What am I telling you this? Well, I’m not quite branching out into general media taste making. I have no instagram feed to hype, risk or otherwise. But it did lead me to a relevant story in the magazine itself: “U.S. Lawyers Are Foreign Kleptocrats’ Best Friends” —

  • “And the problem appears to be getting worse as law firms expand the scope of their work, which the case of former Ukrainian President and kleptocrat Viktor Yanukovych illustrates. In 2019, a series of DOJ filings revealed the lengths to which Gregory Craig, a senior partner at a white-shoe U.S. law firm, would go to bolster the international image of a foreign corrupt autocrat—and how many services these firms now provide.”
  • “…the senior Skadden partner, was indicted but in 2019 was found not guilty of making false statements to the Justice Department’s FARA unit about his Ukraine-related work. Skadden—which had failed to register much of its work the DOJ and whose efforts for their Ukrainian clients the new DOJ filings detail—eventually settled for $4.6 million and agreed to register retroactively as an agent of Ukraine.”
  • “What, then, can be done to encourage more responsible representation by U.S. lawyers implicated in these transnational money- and reputation-laundering schemes? We spy two needed remedies.”
  • “First, there needs to be far more understanding and scrutiny of the roles U.S. lawyers play in transactions on behalf of clients. A good place to start would be the implementation of the FATF recommendations mentioned above, which require both reasonable and meaningful due diligence obligations and suspicious activity filings for lawyers regarding things like bank accounts, financial transactions, or even the purchase of real estate on behalf of their clients. This can, and should, be part of a far broader effort from Washington to expand anti-money laundering requirements in the Bank Secrecy Act (recently extended to encompass virtual currency transactions and antiquities dealers as well as allow for the subpoena of foreign banks’ financial records that hold correspondent accounts with U.S. institutions) and to end, or at least limit, the two-decade-old anti-money laundering exemptions in the Patriot Act.”
  • “In addition, we should consider introducing—if not through legislation, then updated ethical guidance—demands that attorneys disclose their sources of direct and indirect compensation, in particular when clients engage with any public authorities or the media. In doing so, U.S. lawyers would hopefully begin to think twice before helping kleptocratic clients open secret bank accounts, purchase high-end real estate, or aid their clients in dodging the United States’ patchwork anti-money laundering regime.”
  • “On the reputation-laundering side, one solution is clear: In addition to beefing up FARA enforcement, the DOJ should consider ending its exemption for lawyers. FARA registration isn’t exactly strenuous, requiring little more than filing basic paperwork with the department. The DOJ should issue clear guidelines, such an exemption permits—and should illustrate a clear willingness to enforce such limitations.”
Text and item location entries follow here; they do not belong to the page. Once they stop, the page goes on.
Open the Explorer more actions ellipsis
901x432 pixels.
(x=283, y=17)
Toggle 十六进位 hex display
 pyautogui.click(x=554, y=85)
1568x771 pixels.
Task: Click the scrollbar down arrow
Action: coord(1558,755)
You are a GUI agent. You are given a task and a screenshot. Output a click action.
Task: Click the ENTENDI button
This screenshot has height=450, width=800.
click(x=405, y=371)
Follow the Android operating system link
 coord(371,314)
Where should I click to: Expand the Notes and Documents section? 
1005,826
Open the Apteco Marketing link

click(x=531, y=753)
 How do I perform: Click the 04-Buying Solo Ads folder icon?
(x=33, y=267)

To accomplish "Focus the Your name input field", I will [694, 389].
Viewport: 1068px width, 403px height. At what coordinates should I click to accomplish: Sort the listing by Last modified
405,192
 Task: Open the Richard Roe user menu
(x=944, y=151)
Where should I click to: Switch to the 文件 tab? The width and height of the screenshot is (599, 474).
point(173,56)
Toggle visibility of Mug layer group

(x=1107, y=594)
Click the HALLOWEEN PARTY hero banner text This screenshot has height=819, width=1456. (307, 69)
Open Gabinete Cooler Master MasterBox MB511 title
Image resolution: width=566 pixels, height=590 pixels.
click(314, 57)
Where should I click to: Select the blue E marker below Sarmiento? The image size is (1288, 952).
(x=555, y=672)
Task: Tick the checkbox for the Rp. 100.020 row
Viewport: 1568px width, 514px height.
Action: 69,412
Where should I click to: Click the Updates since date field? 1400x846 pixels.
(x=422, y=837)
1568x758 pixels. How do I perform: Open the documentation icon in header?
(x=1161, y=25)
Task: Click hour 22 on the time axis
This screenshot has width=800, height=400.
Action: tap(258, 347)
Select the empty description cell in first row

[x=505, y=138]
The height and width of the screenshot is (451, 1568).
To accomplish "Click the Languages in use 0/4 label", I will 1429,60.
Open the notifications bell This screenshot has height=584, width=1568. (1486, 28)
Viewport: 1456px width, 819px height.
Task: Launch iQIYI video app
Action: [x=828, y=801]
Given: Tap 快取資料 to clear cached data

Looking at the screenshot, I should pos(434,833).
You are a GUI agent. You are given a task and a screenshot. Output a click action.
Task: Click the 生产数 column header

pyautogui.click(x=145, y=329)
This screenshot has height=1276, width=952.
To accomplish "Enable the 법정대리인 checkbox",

And, similar drama of the Better Call Saul variety: “Afternoon Briefs: Lawyer accused of laundering cash from undercover agent; Justice Barrett lists home for nearly $900K” —

  • “Prominent Dallas lawyer Rayshun “Ray” Jackson of the Jackson Law Firm has been charged with laundering money acquired from an undercover agent who said the money came from drug trafficking.”
  • “Jackson allegedly suggested setting up a shell corporation and a cash business like a coin laundry or car wash that would make it difficult to track proceeds, prosecutors alleged. He allegedly negotiated a 4% fee, plus a bonus.”